(Your goal) Quote the rows word for word, from the very first row through the line containing "I will 33,20.", including both of those lines.

(Working data)
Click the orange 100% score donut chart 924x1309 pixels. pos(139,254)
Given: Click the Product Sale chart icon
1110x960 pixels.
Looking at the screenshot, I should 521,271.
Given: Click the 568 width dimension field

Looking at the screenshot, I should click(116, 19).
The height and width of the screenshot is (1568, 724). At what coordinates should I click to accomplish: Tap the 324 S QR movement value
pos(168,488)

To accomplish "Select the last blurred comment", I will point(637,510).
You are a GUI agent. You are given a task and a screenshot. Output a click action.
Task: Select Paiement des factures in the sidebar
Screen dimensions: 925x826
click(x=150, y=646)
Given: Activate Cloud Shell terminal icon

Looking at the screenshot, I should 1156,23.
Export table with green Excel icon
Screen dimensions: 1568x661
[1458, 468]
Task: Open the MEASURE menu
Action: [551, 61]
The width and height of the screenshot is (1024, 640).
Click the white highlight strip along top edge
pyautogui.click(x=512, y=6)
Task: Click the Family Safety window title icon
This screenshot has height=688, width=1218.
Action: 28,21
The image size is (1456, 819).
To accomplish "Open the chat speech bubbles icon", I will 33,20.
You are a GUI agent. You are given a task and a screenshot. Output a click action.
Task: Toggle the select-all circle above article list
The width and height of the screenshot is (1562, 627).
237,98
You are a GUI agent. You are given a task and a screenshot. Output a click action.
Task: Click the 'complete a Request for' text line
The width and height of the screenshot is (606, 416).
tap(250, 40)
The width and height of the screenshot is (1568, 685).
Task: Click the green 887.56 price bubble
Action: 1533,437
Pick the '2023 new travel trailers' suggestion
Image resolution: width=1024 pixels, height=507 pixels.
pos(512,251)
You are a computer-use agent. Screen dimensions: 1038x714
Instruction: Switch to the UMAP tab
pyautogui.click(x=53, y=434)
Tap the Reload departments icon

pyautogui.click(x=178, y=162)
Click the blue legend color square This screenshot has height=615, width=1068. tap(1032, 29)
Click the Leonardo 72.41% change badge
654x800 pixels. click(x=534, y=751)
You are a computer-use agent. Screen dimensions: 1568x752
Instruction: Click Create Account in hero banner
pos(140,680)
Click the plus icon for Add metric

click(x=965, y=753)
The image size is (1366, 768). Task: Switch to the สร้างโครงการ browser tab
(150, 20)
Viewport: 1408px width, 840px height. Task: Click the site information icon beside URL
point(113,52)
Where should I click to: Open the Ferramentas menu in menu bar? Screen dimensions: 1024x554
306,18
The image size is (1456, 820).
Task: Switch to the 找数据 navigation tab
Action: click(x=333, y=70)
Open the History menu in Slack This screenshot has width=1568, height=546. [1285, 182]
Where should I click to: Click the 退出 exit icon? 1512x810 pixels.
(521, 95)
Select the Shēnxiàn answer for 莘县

(Exercise result)
Click the orange 100% score donut chart 924x1309 pixels. pos(139,254)
Given: Click the Product Sale chart icon
1110x960 pixels.
Looking at the screenshot, I should 521,271.
Given: Click the 568 width dimension field

Looking at the screenshot, I should click(116, 19).
The height and width of the screenshot is (1568, 724). At what coordinates should I click to accomplish: Tap the 324 S QR movement value
pos(168,488)

To accomplish "Select the last blurred comment", I will point(637,510).
You are a GUI agent. You are given a task and a screenshot. Output a click action.
Task: Select Paiement des factures in the sidebar
Screen dimensions: 925x826
click(x=150, y=646)
Given: Activate Cloud Shell terminal icon

Looking at the screenshot, I should 1156,23.
Export table with green Excel icon
Screen dimensions: 1568x661
[1458, 468]
Task: Open the MEASURE menu
Action: [551, 61]
The width and height of the screenshot is (1024, 640).
Click the white highlight strip along top edge
pyautogui.click(x=512, y=6)
Task: Click the Family Safety window title icon
This screenshot has height=688, width=1218.
Action: 28,21
The image size is (1456, 819).
To accomplish "Open the chat speech bubbles icon", I will 33,20.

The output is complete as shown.